Dear President Trump,
Today we worked in our garden.
It’s an honest day’s work, fit for us.
I consider it a successful day if I teach my children something new (or if I learn something new alongside them). I consider it a successful day if I can write about the things I care about, and if I do the things I’m passionate about.
A successful day, for me, however, is different than a successful day for any number of the other people in my life. What is success to me isn’t success to you.
And while we’re on the subject, even the hard-working individuals who voted you into office have different ideas of what an honest day’s work looks like, as does a hard day of work for people who are completely different than both of us.
I think of friends who have children with disabilities or health concerns, whose days are full of tender care for their little ones.
I think of the people in my family who suffer with mental illness– a successful day could be simply waking up in the morning or getting out of bed.

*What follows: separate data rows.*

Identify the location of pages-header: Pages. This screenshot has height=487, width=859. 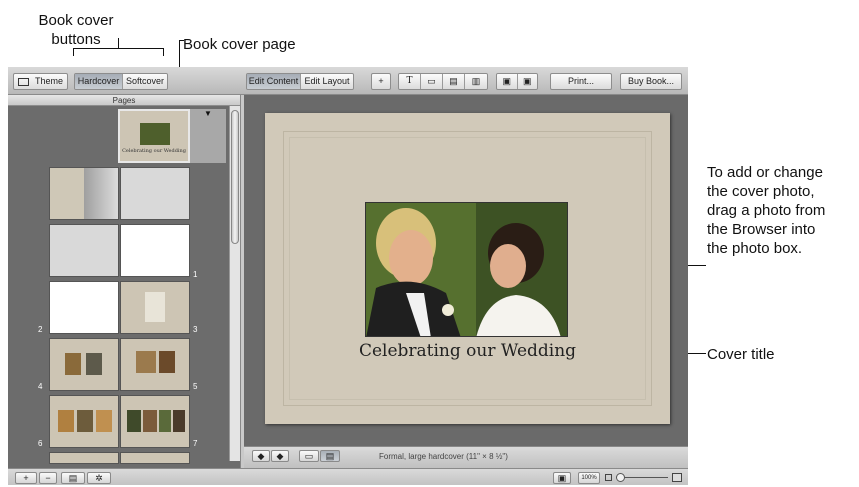
(124, 100).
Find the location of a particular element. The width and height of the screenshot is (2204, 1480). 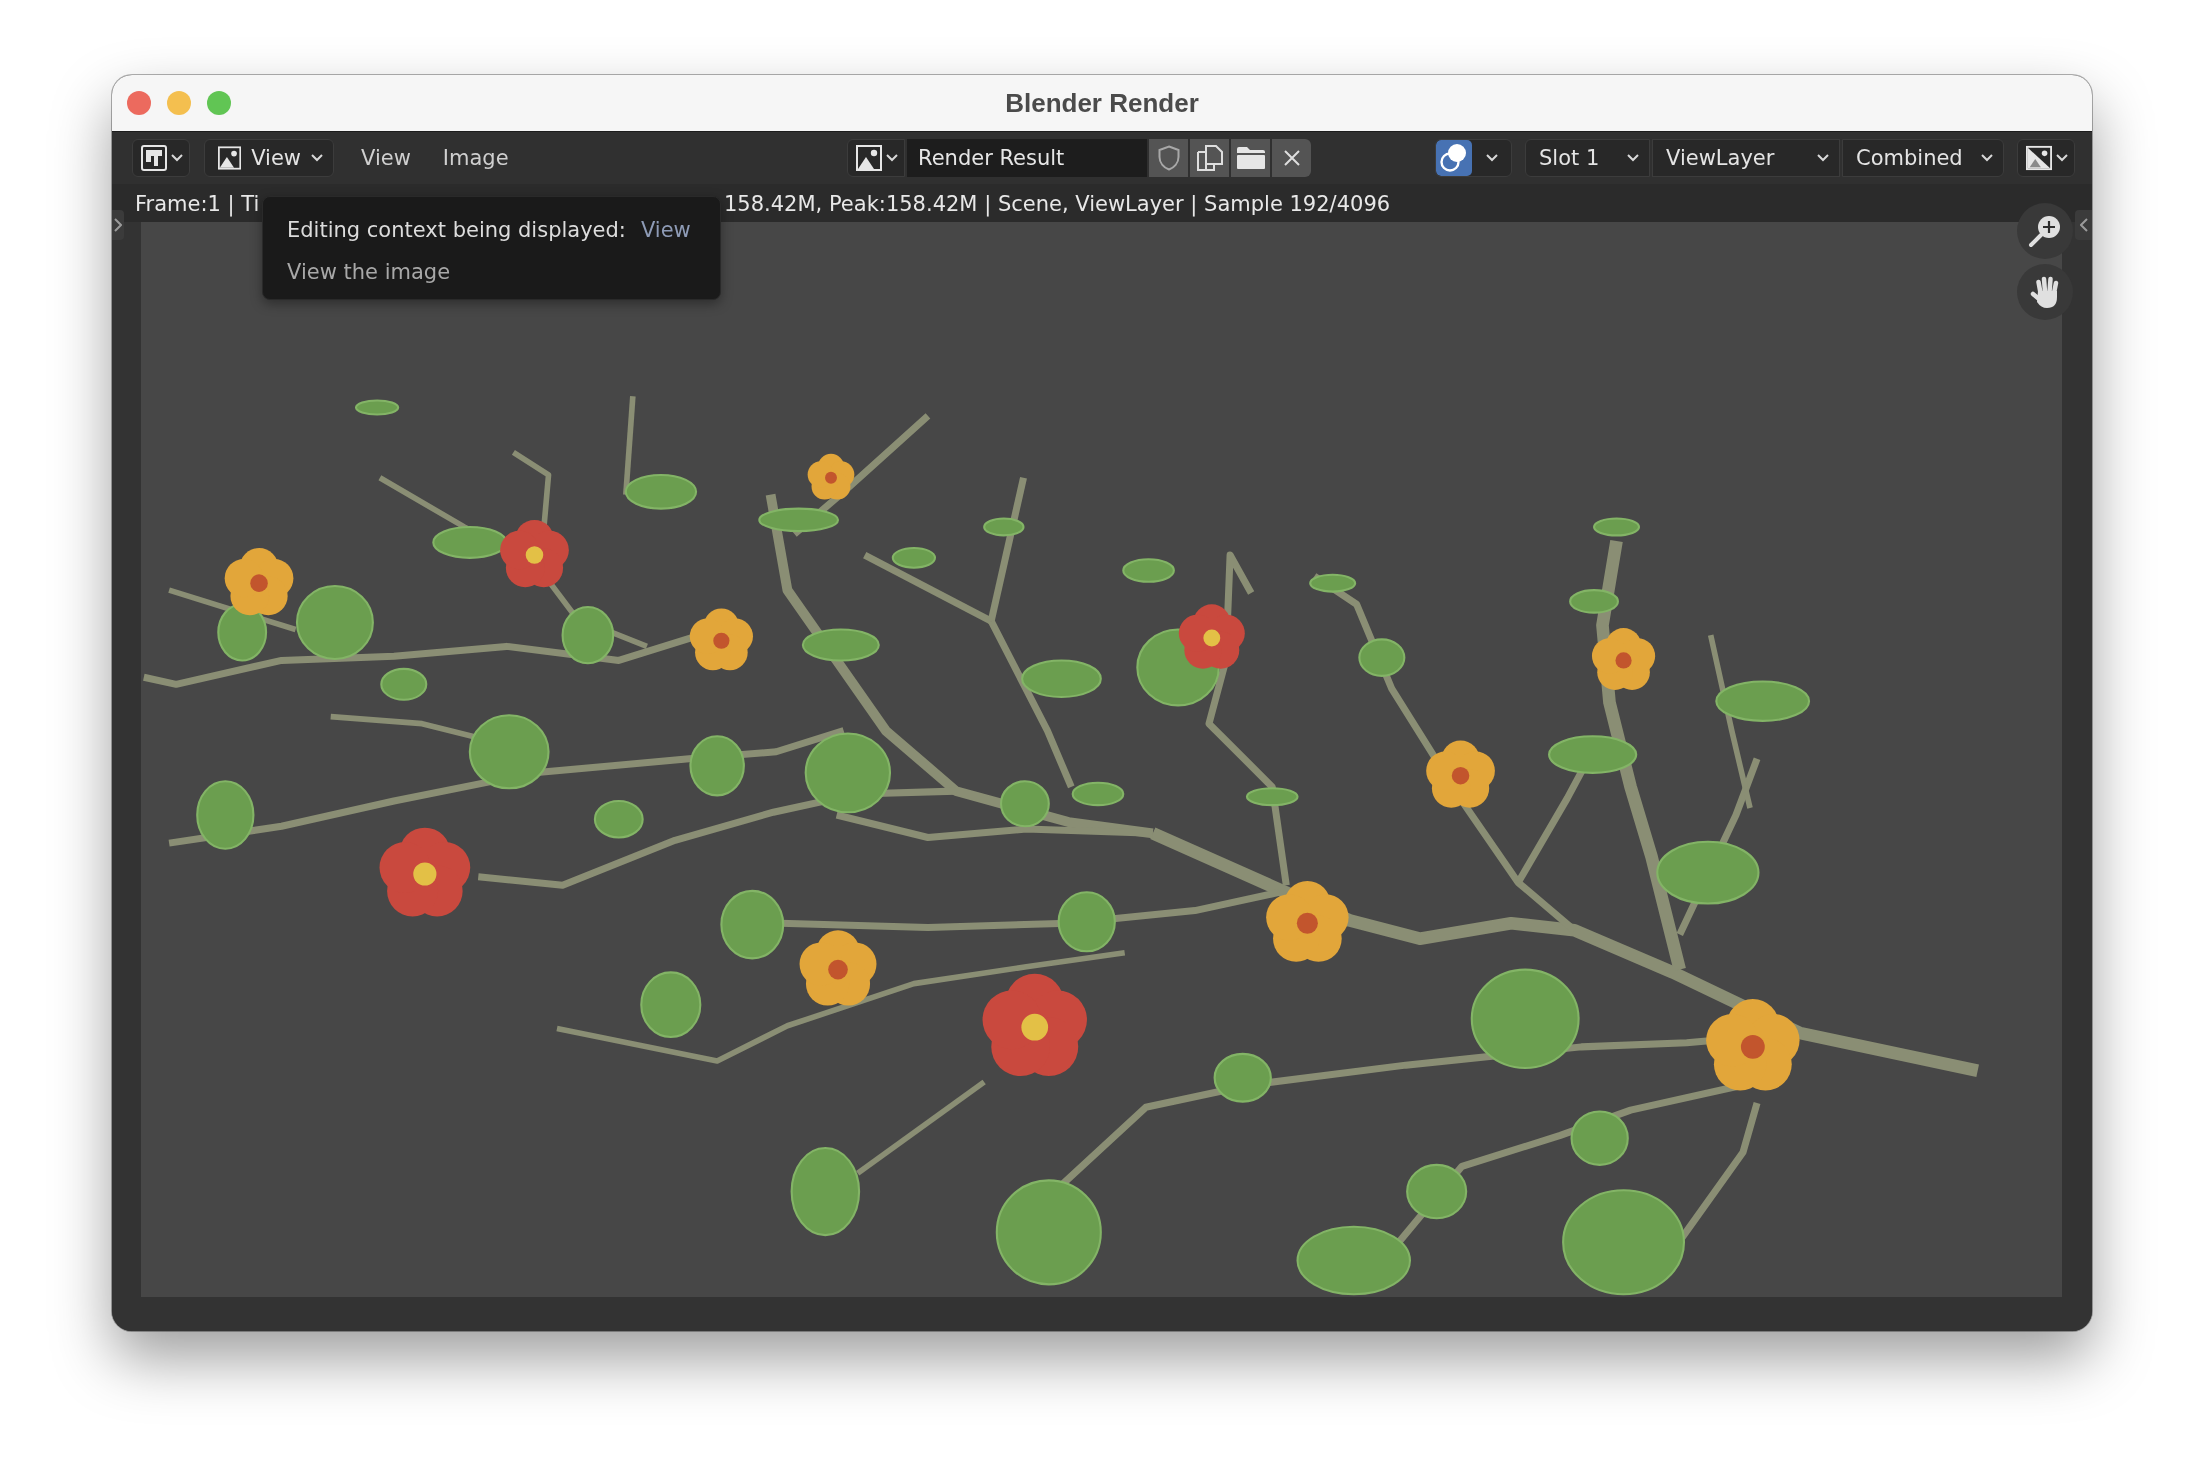

remove-button is located at coordinates (1292, 158).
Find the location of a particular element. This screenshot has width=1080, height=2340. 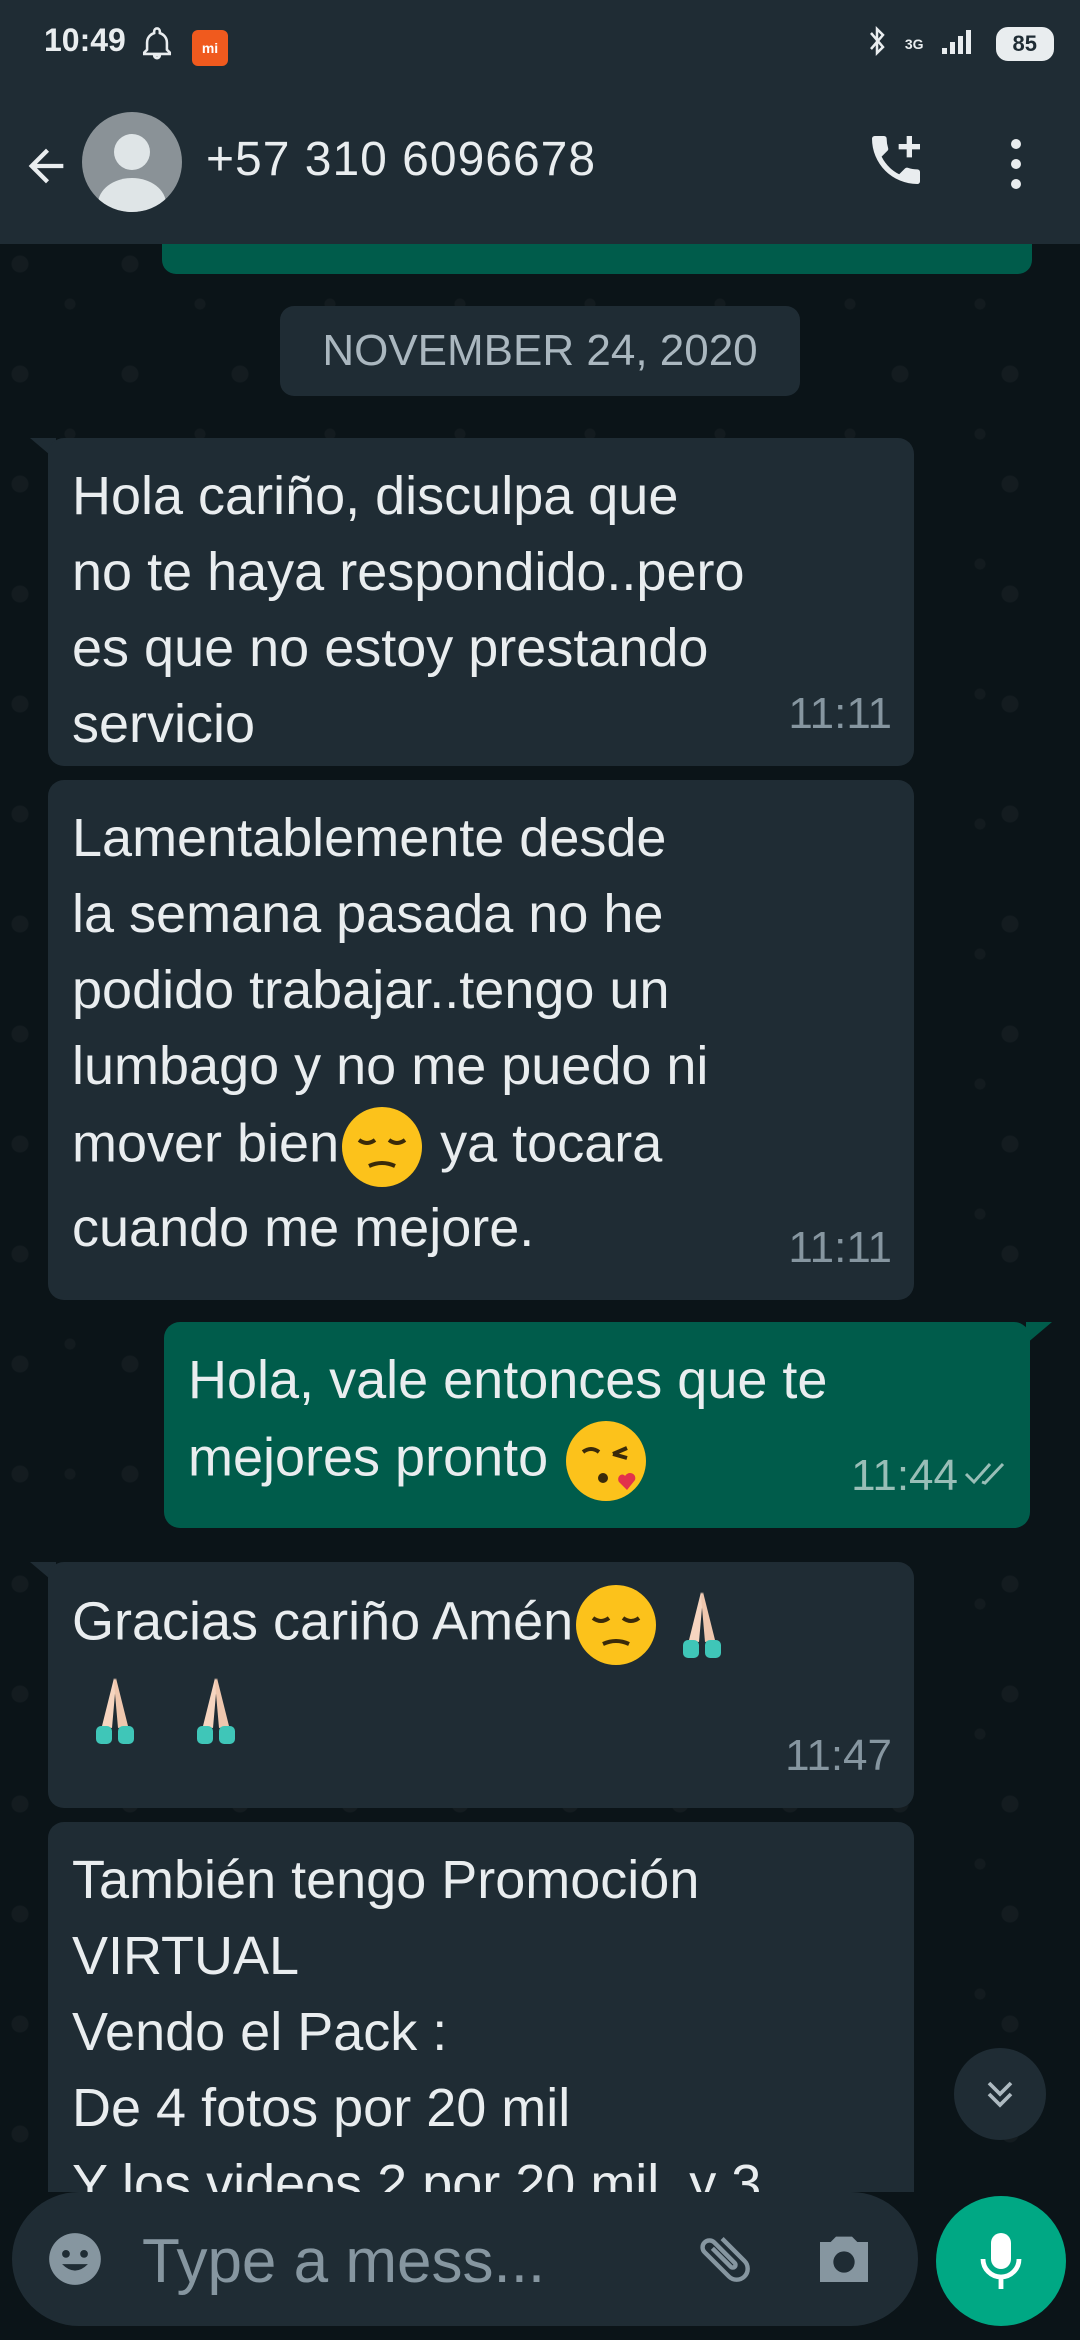

status-bar: 10:49 mi 3G 85 is located at coordinates (540, 42).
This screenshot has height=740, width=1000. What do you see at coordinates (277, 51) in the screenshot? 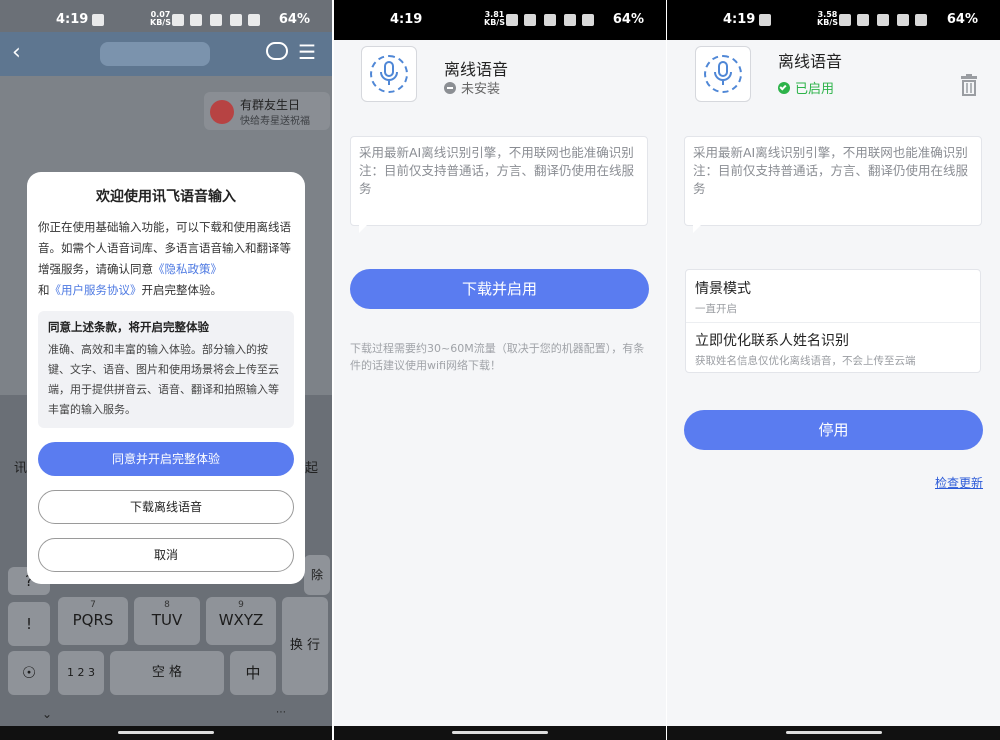
I see `cloud-icon` at bounding box center [277, 51].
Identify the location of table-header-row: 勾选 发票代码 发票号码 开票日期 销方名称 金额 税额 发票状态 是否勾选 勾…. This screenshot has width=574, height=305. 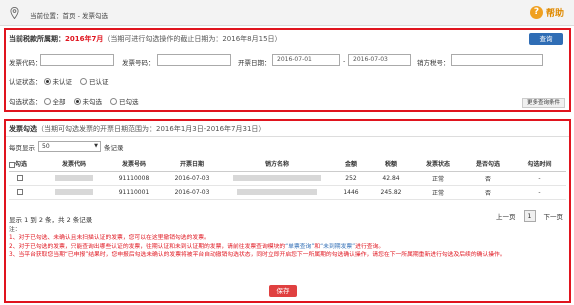
(288, 164).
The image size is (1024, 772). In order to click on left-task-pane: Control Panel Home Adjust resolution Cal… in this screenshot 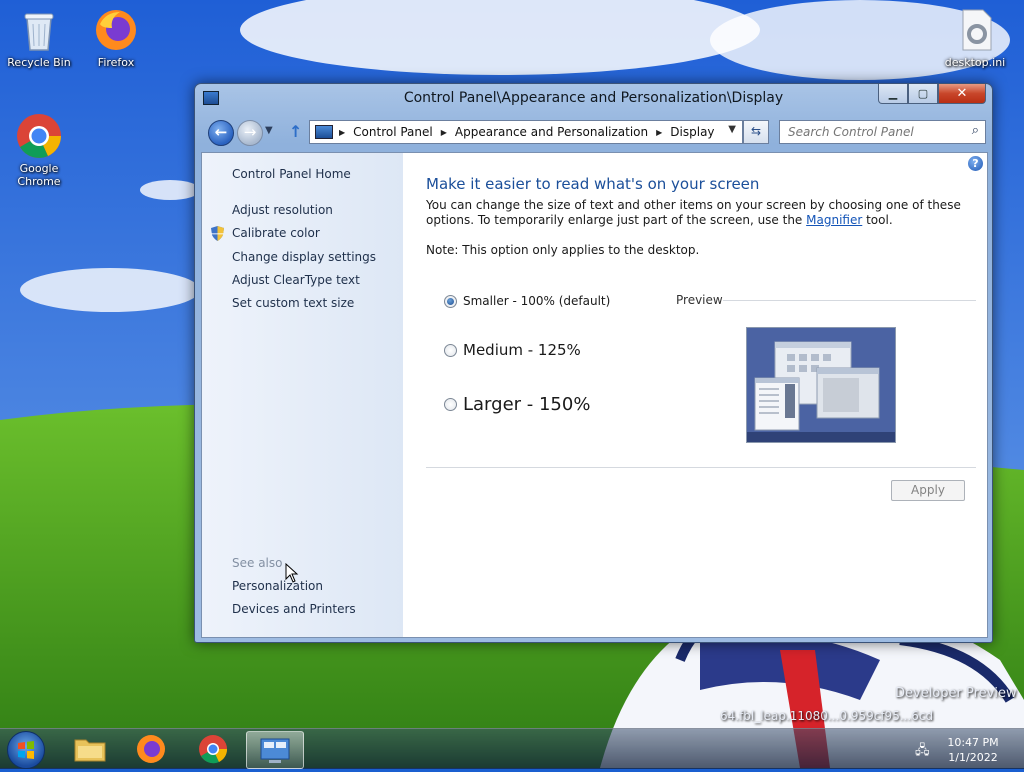, I will do `click(302, 395)`.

The honest work of a farmer is not the same work of a politician or a stay at home parent; and every moment of work looks different to people of different cultures, faiths, economic scales– this is supposed to be what makes America.
Part of my work, then, is to write you these letters, to use my voice, to be the reminder that people like me– female worship leaders, indigenous people, indigenous Christians, mothers– we exist.
We work.
We believe in what we do.
We go about our passions in the most honest way we can, an it’s a day at a time.
And there are more people like me than you’d think– tribes like us, trying to live a life that is called GOOD.
So in your everyday decisions, President Trump, in your decisions about healthcare and education, about how to keep people both safe and informed– remember that we are working honestly here.
We are being America, the one that has been built because of us.
It’s the ordinary, everyday people that create this country, not the rich who “seem” to own it.
Do not forget that.
So while you’re there, we’ll be here.
Immigrant construction workers,
doctors,
teachers;
indigenous and small town farmers
protecting the land;
Christians trying to hold the church to the standards of Jesus and not western Christianity;
and the writers, who pour our words and thoughts out to the world.
And remember that the world works hard, creation doing what needs to be done everyday to keep us all alive here, to keep things going. She holds us together.
Remember. We will always be here with all the others.